Помалу притирался Петека в цехе, но с полгода жил воспоминаниями о сельской жизни. Были они обыденными, а бередили сердце крепко: то шумный престольный праздник с ярмаркой и крестным ходом; то шалости в кругу сверстников, и самые яркие среди них — опасные ночные налеты на чужой сад, и за пазухой полно обжигающе холодных, сочных, ароматных плодов. И удивительные походы по ягоды и по грибы в холмистый лес, давно прозванный Топоровкой, где можно было потеряться, как в джунглях. А то вставали в памяти какие-то простенькие, привычные и совсем безмятежные крестьянские дела по дому, особенно в огороде: весной они с бабкой Прасковьей готовили грядки для подсолнухов, а зимними вечерами, когда не мешался дед, дружно лузгали семечки — это заменяло разговоры. И ни с чем не сравнимый счастливый миг в барской усадьбе — Петека на горячем коне мчится к водопою, без седла, голым пяткам жарко от разгоряченных боков коня, на ветру разлетаются выцветшие от солнца русые волосы. Простор, полет, радостная истома в груди под расхристанной ситцевой рубахой!..

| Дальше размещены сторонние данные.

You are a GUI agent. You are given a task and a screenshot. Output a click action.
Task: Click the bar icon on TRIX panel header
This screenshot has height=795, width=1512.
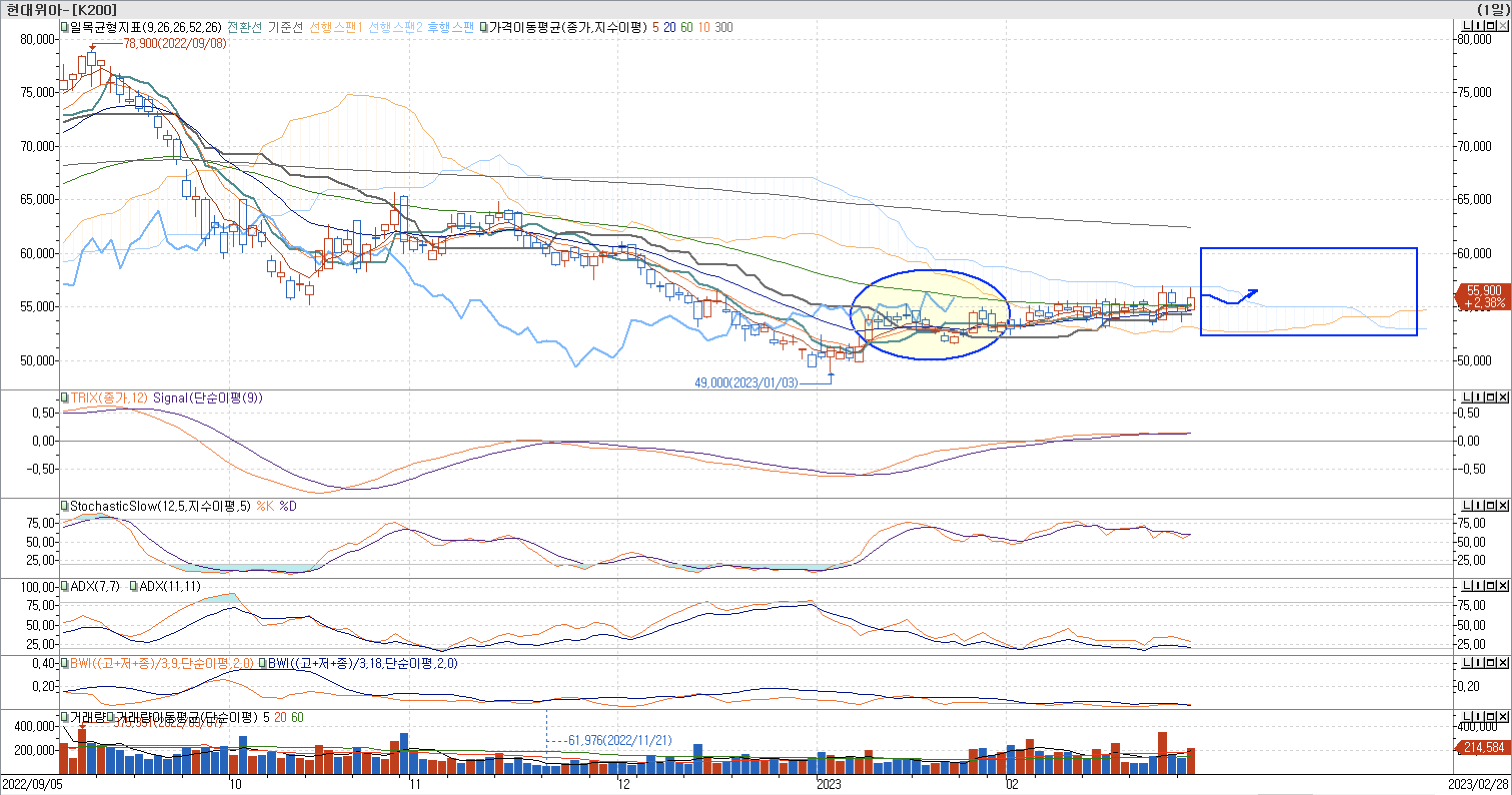[x=1478, y=398]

И проходила перед глазами школа — приземистое мрачное здание неподалеку от церкви, где в одной комнате горласто учились все три класса. Тучный поп Оболенский занимал время красивыми байками про апостолов, рассказывал страшные истории из библии. Регент Сергей Дюкарев заставлял петь псалмы, больно таскал за вихры, когда в хоре кто-то тянул козлетоном, или крепко стегал линейкой по загривку. Учительница Варвара Бударина часто читала рассказы из книжки Вахтерова. Она не дралась, как и Анатолий Яковлевич, ссыльный из политических, от которого много набрались уму-разуму. Он в погожие осенние дни водил своих учеников то в лес на Бугдму, за шесть верст от села, то на реку Воронеж, к Крутогорью. Всякий раз собирали плоды и листья для школьного гербария и на привалах говорили про жизнь: о богатых и бедных и про то, что не может быть так вечно, потому что люди труда создают все ценности на земле и когда-то должны стать хозяевами жизни. Кое-что говорил он и о революции 1905 года: как с царизмом дрались рабочие на баррикадах, как крестьяне жгли усадьбы помещиков.
И еще вспоминались «шашки» — веселая озорная игра в бабки. Петека — отчаянный заводила и хитряк — наловчился посылать биту так, что в конце игры всегда пузырилась у него от «шашек» рубаха над поясом…
Но в Питере дни летели, как колесо с высокой горы. И он вместе с ними убегал все дальше и дальше от всего, чем было дорого детство. С гудком просыпался, по-темному устремлялся в цех; в сумерках возвращался, перехватывал щи либо кашу с куском хлеба — и на боковую.
Полагалось ему крутиться в цехе девять часов: больше на побегушках, на подноске или уборке и для самого беглого знакомства с рабочим ящиком слесаря. Но, бывало, его задерживали или сам он прихватывал час-другой, когда дозволяли снимать наждаком окалину со «штуки», подходить к тискам и помаленьку приучать руку к молотку.
Как помнят люди, видавшие Петра в эти годы, был он паренек рослый, худой. По характеру гордый и молчаливый. Многие старшие понимали, что все это вроде бы знак его сиротства, и относились к нему сердечно. Он это чувствовал тонко и отвечал лаской. Пытливые серые глаза с золотистыми крапинками теплели. От доброго слова оживлялся заметно и работал с огоньком.
А вообще-то, было несладко. Учили плохо, к станку не приваживали, зато подзатыльники раздавали запросто. «Если получали затрещин в день десять, это хорошо, а то и двадцать», — вспоминал о том времени Смородин. Чаще всего прикладывали руку свои люди — старшие ученики, за ними — мастера, а то и приказчики. «Положение ребят, особенно из деревни, — забитость, нищета… Вот почему после нескольких лет ученики легко воспринимали революционные идеи… Мы ненавидели городового, пристава, околоточного, хозяина, приказчика, мастера… уважали только своих, кто вместе с нами поступил».
Тем, кто не знал его близко, Петр казался болезненным: острые лопатки зримо выпирали из-под рубахи, и кожа на липе была слишком белая — без румянца и без загара. А он был здоров, только для нормального роста не хватало ему харчей при нищенском заработке ученика. Ходить же к матери всякий день на барскую кухню не позволяла рабочая гордость.
С первой получки, в студеный ноябрьский вечер, помчался он к Анне Петровне. Скинул шапку у порога, чинно сел на табуретку, не скрывая улыбки, погремел серебром в кармане и выложил на стол два целковых. Немного, конечно, только дороже этих денег у него уже никогда не было: свои, кровные, первые, рабочие!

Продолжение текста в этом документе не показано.